Material for the task: Begin

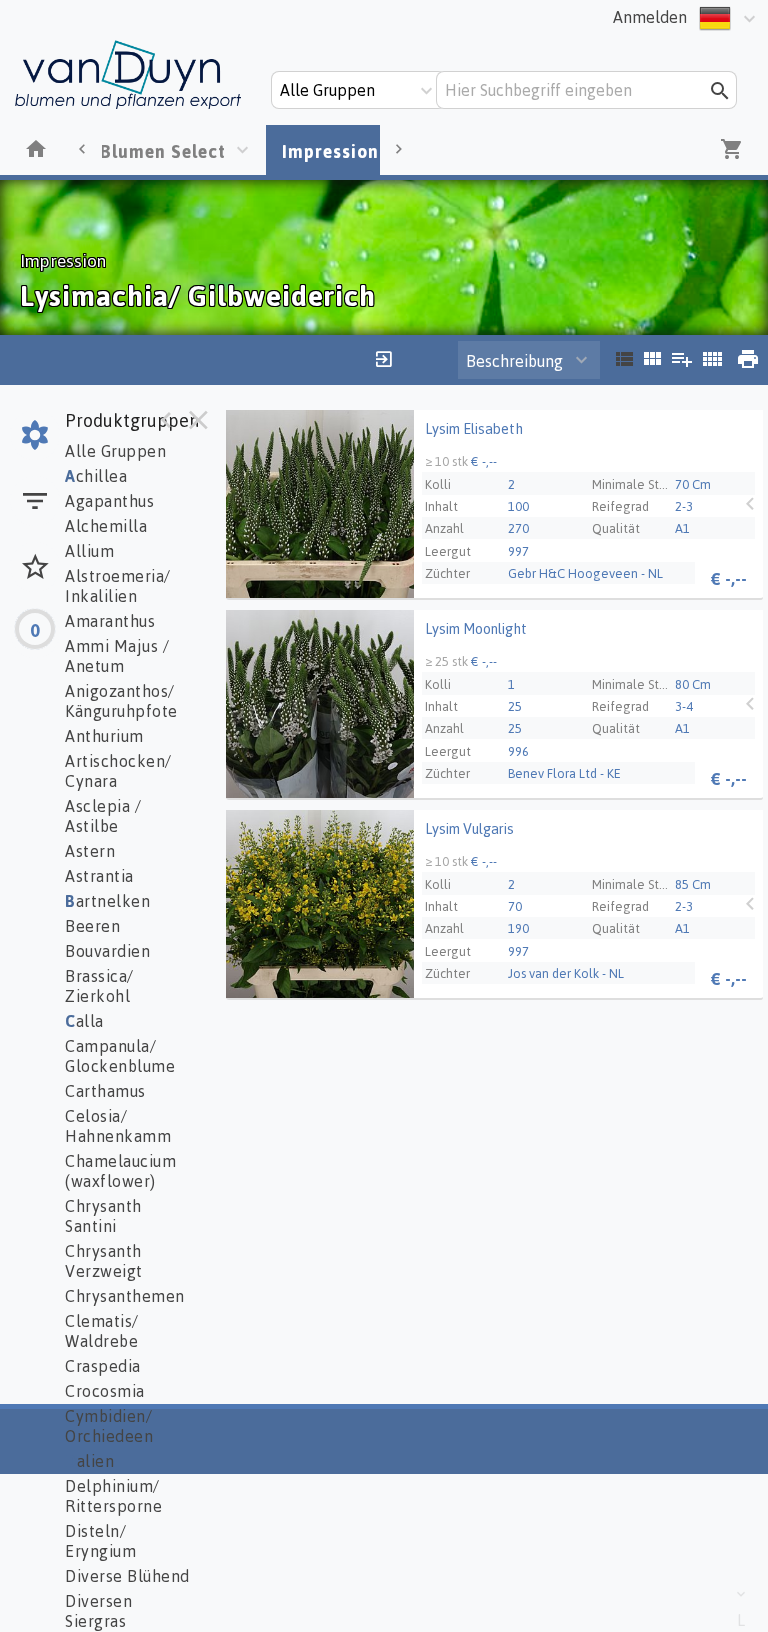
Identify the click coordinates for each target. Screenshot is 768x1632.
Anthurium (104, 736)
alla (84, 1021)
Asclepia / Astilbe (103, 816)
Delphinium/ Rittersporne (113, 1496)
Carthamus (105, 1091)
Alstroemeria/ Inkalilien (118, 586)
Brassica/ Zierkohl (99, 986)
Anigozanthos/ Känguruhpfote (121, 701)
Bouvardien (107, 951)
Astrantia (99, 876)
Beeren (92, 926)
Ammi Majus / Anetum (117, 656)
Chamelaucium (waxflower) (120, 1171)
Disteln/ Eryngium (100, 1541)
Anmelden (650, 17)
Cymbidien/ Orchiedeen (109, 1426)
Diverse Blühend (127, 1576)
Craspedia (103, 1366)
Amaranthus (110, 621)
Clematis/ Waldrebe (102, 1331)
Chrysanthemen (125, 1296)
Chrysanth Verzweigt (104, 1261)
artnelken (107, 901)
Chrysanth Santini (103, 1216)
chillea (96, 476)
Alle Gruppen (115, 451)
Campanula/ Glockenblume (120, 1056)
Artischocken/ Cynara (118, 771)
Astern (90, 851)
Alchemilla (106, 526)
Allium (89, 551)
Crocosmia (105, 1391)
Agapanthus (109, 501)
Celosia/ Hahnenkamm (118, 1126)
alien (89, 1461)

Material for the task: End

● Assigned task
Your answer should consist only of the lines from the one with "Artischocken/ Cynara (118, 771)" through the end of the data above, reproduced exactly.

● Result below
Artischocken/ Cynara (118, 771)
Astern (90, 851)
Alchemilla (106, 526)
Allium (89, 551)
Crocosmia (105, 1391)
Agapanthus (109, 501)
Celosia/ Hahnenkamm (118, 1126)
alien (89, 1461)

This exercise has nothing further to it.